## 課題 A
スコルト・サーミについての文章によると、スコルト・サーミの社会の基盤となっていた共同体は何と呼ばれていましたか。
## 課題 B
スコルト・サーミについての文章を、最後の文の後から続けて書きなさい。

「私のおばあちゃんは、7つの言語を話せたんだよ〜」
これは、サーミ人の父を持つ人と話したときの言葉です。
とても失礼な話ですが、当時の私は、先住民族は外部と交流があまりない人々というイメージを持っていました。
なので、おばあさんの世代で、7言語も話せると聞いた時はとても驚きました。
そのサーミというのが、スコルト・サーミでした。
私の中に一つの疑問が湧きました。
「なぜ、辺境で自然と共に暮らしてきた人々が、それほど言語に堪能だったんだろう?」
その答えは、彼らの言語能力が生き残るための知恵として不可欠だったという歴史的背景にありました。
その4つの理由を詳しく見ていきましょう。
理由1:生活圏が国境をまたいでいたから
残念ながら、おばあちゃんの話せる7言語の内訳は聞き忘れてしまいました。
ですが、地理的に考えて、おそらく、ロシア語、フィンランド語、ノルウェー語、スコルト・サーミ語、スウェーデン語に加えて、他のサーミ語かカレリア語あたりを話せたのではないかと思います。

おばあさんが属するスコルト・サーミは、スコルト・サーミ語という独自の言語を持ち、現在のフィンランド、ノルウェー、ロシアのコラ半島にまたがる地域に暮らしていました。
隣接する国々の人々、また周辺のサーミ語やカレリア語を話す集団との日常的な接触が、多言語能力を必要とする土台となったと考えられます。
理由2:生存権を守るために交渉が必須だったから
スコルト・サーミの社会はシーダ(Sijdd)と呼ばれる共同体が基盤でしたが、その生活は外部の社会と深く結びついていました。
彼らは、16世紀から続くロシア皇帝発行の公文書(Gramota)を管理することで、漁業権や土地利用権を保証されていました。
つまり、彼らにとって生存に必要な権利を守るためには、公的な交渉と文書理解が必須でした。
外部の支配者と交渉するために、その国の言葉を習得することは、シーダ(共同体)の生存権を守るための最も重要なスキルでした。
このように、スコルト・サーミの人々は、かなり古い時代から、外部の施政者とも関係を持っていたようです。彼らは決して外部から閉ざされた人々ではなく、むしろ公的な文書と他言語を駆使することで、自らの権利を積極的に確保してきた開かれた共同体だったのです。
理由3:他文化を柔軟に取り込む強かさがあったから
元々、スコルト・サーミは、森羅万象に魂が宿るというアニミズムや多神教、そしてシャーマニズムを信仰してきました。
そこに入ってきたのが、ロシア正教です。
彼らのロシア正教への改宗は、ペチェンガの聖トリフォンの布教活動により16世紀ごろに始まりました。しかし、伝統的信仰も完全に失われたわけではありません。他のサーミと同じように(Kjellström 1987)、伝統的な信仰も続けていたものと考えられます。
巨大な外的圧力の中で、スコルト・サーミはロシア正教を柔軟に取り入れながらも、アニミズムの伝統的信仰(セイテなど)を捨てずに共存させました。

## 提供データ
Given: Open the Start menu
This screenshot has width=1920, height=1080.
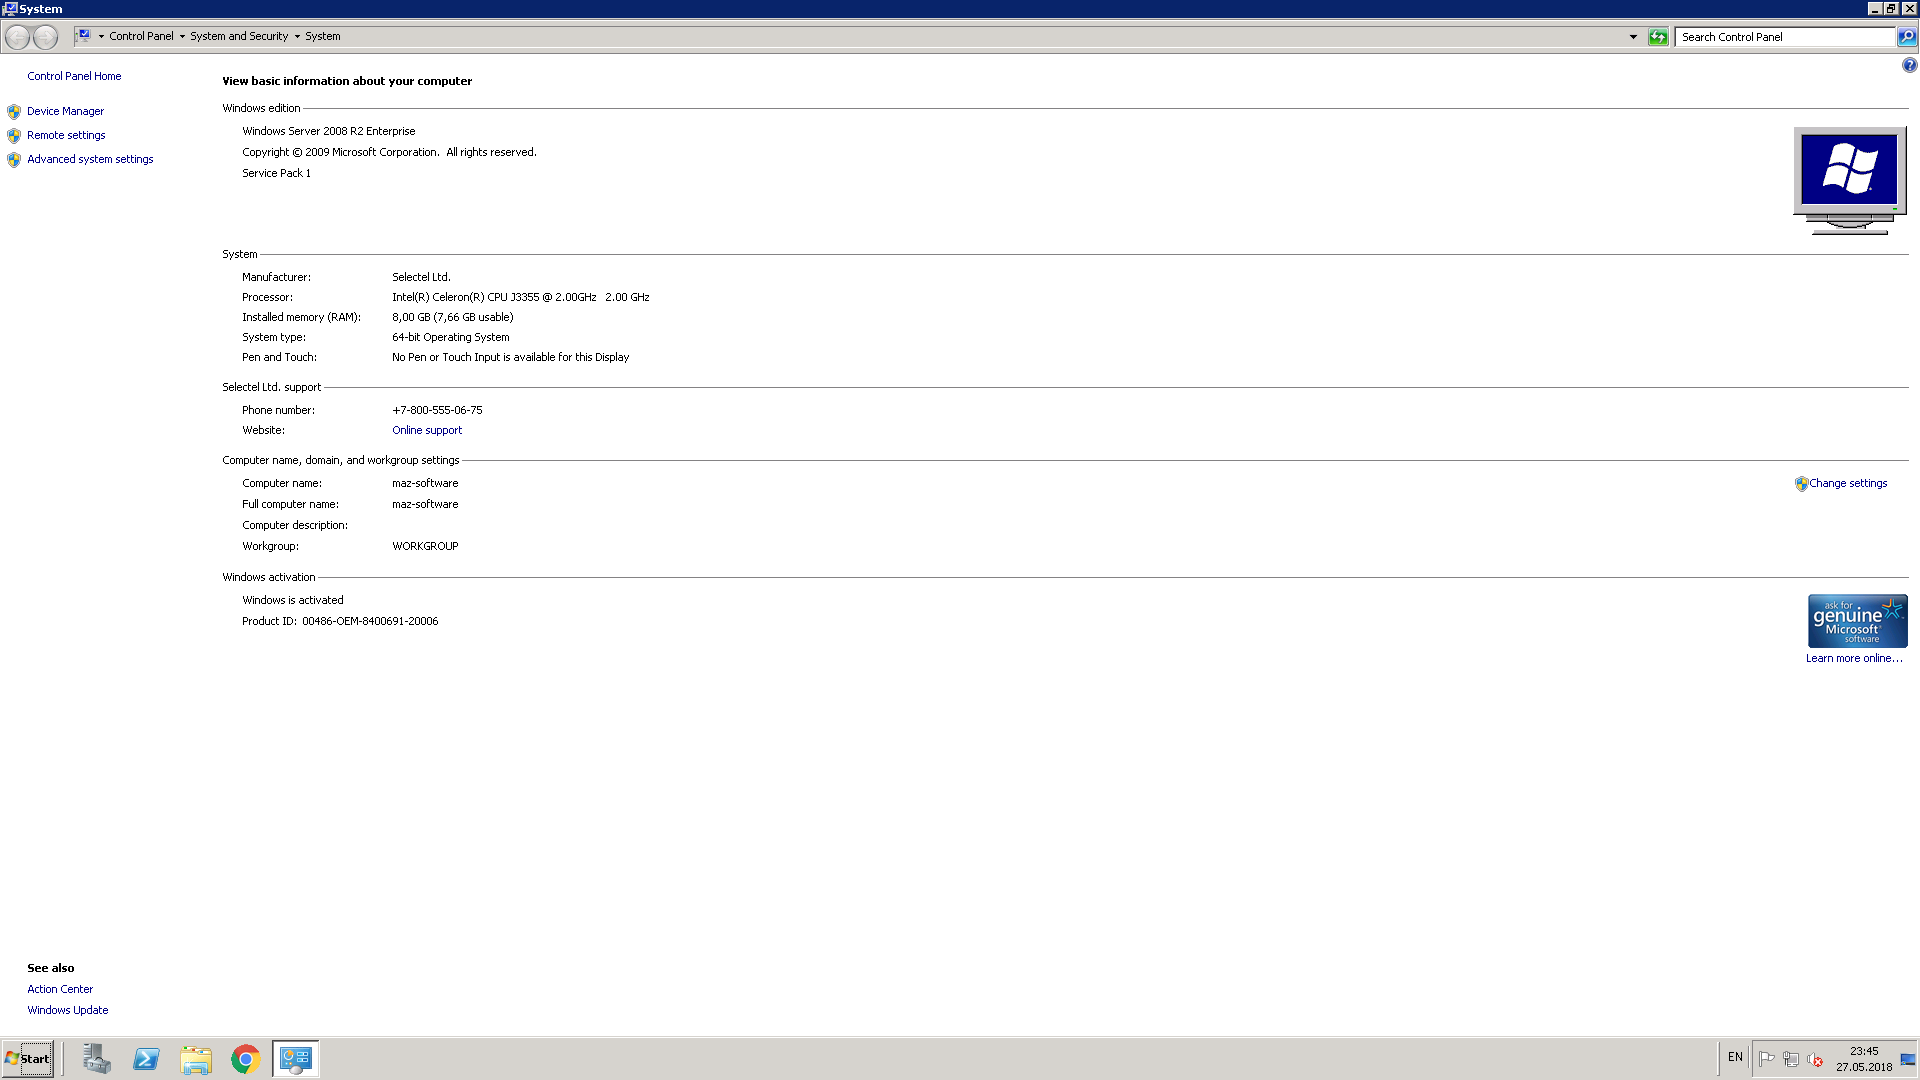Looking at the screenshot, I should click(28, 1058).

## 解答例 A
シーダ(Sijdd)と呼ばれていました。

## 解答例 B
この「外部の要素は受け入れるが、核となる自文化は守り抜く」というしなやかな精神的な土壌こそが、新しい言語や文化に対しても抵抗なく開かれ、多言語習得を可能にした要因と言えるでしょう。
理由4:国の狭間で翻弄された歴史があるから
スコルト・サーミの生活スタイルに大きな変化が訪れたのは、20世紀のことです。
原因は、ロシアの政変とフィンランドの独立でした。
| 年 | 出来事 | 内容 |
| 1917 | フィンランド独立 | ロシア帝国崩壊を機に、フィンランドが独立 |
| 1920 | タルトゥ条約 | Petsamoがフィンランド領へ |
| 1939〜1944 | 冬戦争 継続戦争 | Petsamoが戦場&ソ連領へ |

フィンランドの独立とスコルト・サーミの土地の分断
ロシア帝国の一部であったフィンランド大公国が独立し、1920年にソ連とタルトゥ条約を結んだことで、ノルウェー・ソ連・フィンランドの3国の境界にあるPetsamoという地域がフィンランド領になりました。
これにより、スコルト・サーミの居住域は、ソ連とフィンランドの2つの国に分断されることになりました。このとき、ソ連側に生活の基盤があった家族はソ連に、フィンランド側にあった家族はフィンランドにそれぞれ分かれました。
新天地Sevettijärvi(セヴェッティヤルヴィ)へ
ところが、これだけでは終わりませんでした。
1939年、冬戦争が勃発したのです。これに続く、継続戦争(1940年〜)でフィンランドがソ連に敗れたことで、Petsamoはソ連領となりました。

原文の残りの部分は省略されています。